La troisième question est celle des détenteurs de la dette. Pendant la crise du covid, la Banque centrale européenne (BCE) s'est, à juste titre, exonérée des traités européens en prêtant de l'argent directement aux banques centrales des États membres – ce qu'elle n'avait pas fait pendant la crise des subprimes, au cours de laquelle elle avait prêté aux États, notamment à la Grèce, par l'intermédiaire des banques de second rang. Nous sommes ainsi les détenteurs directs de plus de 20 % de la dette européenne, ce qui constitue une évolution intéressante, car ce système nous exonère de la pression des marchés et nous ouvre la possibilité, si nous le souhaitons, de faire défaut. Je sais que cette éventualité, que j'évoque dans l'ouvrage que vous avez eu la gentillesse de mentionner, peut sembler radicale, mais je rappelle que nous y avons eu recours par le passé dans des moments exceptionnels. Nous avons par exemple décidé d'annuler la dette considérable de l'Allemagne après la guerre. Au lieu de porter la dette comme un fardeau pendant des années, nous pourrions choisir d'alléger cette pression, même si les taux d'intérêt devaient augmenter en conséquence.

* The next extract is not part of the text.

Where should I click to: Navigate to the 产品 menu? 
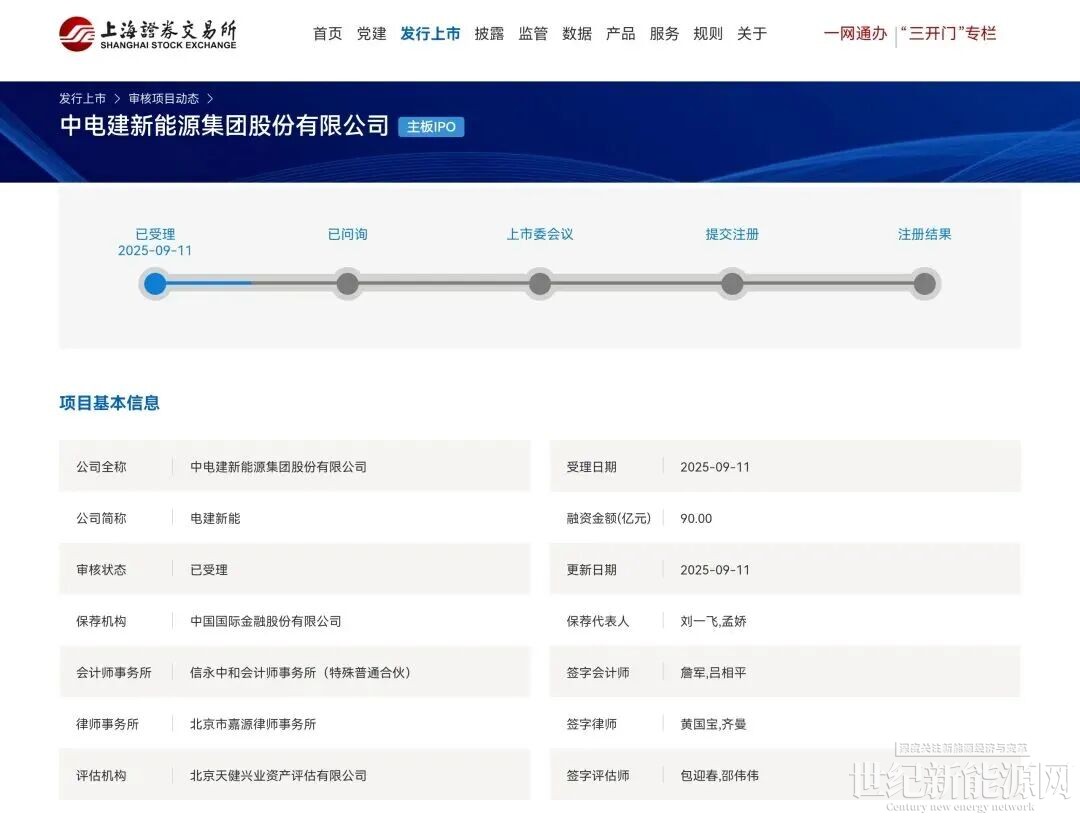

Il est donc très intéressant que, d'une manière ou d'une autre, nos banques centrales détiennent la dette, plutôt que le marché – même s'il serait encore préférable qu'elles ne soient pas indépendantes du pouvoir politique, mais ceci est un autre débat. La détention de la dette publique par les marchés est d'ailleurs un phénomène relativement récent, fruit de décisions prises dans les années 1980 qui ont conduit à abandonner le circuit du Trésor grâce auquel la dette appartenait aux États – qui, souverains en matière de politique monétaire, pouvaient procéder à des dévaluations, raison pour laquelle les dettes étaient alors moins élevées. Il faut avoir conscience des risques créés par cet assujettissement au marché, décidé au moment où se constituait le marché unique européen et où se développait la mondialisation financière.

La commission d'enquête gagnerait à s'interroger sur la manière dont nous pourrions redevenir souverains en la matière, d'autant que la dette française présente la particularité d'être détenue, dans une très grande proportion et de façon croissante, par des investisseurs étrangers. L'Italie a lancé des plans d'emprunt populaire ; la dette japonaise, pourtant bien plus élevée que celle de la France, est détenue en grande majorité par les citoyens japonais : nous devrions à notre tour mener une réflexion sur ce point.